Шкалик родился пьяным…

Ой-ёй, мой трезвый, благоразумный читатель! Не швыряйте нашу эпатажную книжку в вашем благородном раздражении. Если позволите себе эн минут на обоюдное общение, возможно, разойдёмся с лучшими чувствами друг к другу. Вы поместите одиозную книгу на пианино, между Моцартом и Сальери, заткнёте ею отдушину в давно не отапливаемой комнате либо, преодолев минутный псих, прочтёте и эти строки. Мы же, паче чаяния, продолжим наше криминогенное повествование.

Женька Шкаратин действительно родился пьяным. Правда тошнее водки. Виновница проклятая! Водка, разумеется. А и правда недалеко ушла: на вину не пригонишь.

Надо ли нам, хватаясь за перо в борзописном порыве, зачинать горькое повествование так цинично и откровенно, точно срывая зло на слабом и беззащитном герое? Ан случилось! Узнаю страшную сивушную силу: рассосалась, расслабила и вылезла, как шило из мешка: «…родился пьяным…» В первую же строку, падла! А, впрочем, не всё ли равно где и как зачинать вопиющую тему? В честной компании перепившихся поэтов, в блевотинном ли кабаке с отклеившимся названием «…ик», в сибирском «Болдино», на полатях полусгнившего домика, помнящего вдохновенные лица несчастненьких ссыльных.
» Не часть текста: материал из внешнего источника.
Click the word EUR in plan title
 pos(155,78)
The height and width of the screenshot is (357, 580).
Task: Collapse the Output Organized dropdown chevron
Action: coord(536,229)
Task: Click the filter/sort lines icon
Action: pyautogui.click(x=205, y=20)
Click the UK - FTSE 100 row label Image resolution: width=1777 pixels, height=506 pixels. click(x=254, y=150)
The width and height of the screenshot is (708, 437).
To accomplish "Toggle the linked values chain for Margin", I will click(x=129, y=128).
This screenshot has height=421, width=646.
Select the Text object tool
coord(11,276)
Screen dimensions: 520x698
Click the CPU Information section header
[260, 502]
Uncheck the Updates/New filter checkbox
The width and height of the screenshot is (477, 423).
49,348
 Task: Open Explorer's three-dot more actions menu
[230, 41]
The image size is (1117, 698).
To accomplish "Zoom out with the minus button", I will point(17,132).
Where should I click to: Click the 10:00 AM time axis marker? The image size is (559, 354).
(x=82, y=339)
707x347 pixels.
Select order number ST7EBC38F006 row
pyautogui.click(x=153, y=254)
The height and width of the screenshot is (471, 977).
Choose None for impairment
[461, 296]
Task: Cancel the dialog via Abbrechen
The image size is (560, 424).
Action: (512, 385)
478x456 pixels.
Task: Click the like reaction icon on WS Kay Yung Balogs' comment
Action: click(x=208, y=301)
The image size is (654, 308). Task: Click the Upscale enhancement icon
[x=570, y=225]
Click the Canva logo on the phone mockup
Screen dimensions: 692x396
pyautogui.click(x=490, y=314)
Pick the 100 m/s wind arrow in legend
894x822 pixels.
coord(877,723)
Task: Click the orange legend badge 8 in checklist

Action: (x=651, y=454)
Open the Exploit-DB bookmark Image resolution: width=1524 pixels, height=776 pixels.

Каждый зачинает как может: легендой, фактом… Всё один конец будет: горькое похмелье от сомнительных успехов.

Наш случай явился легендарным фактом.

Мама Нина, книгообразующая героиня, отойдя от послеродовой горячки, доверительно проболталась об интимных опытах единственной подружке. Светка рассвистела по всей Европе. Сельской, разумеется. И нам, приступая к хроникальному изложению художественных фактов, ничего не осталось, как обнародовать прискорбную правду. Какую имеем. Во всех подробностях. Дабы не утратить доверия и внимания твоих, терпеливый читатель.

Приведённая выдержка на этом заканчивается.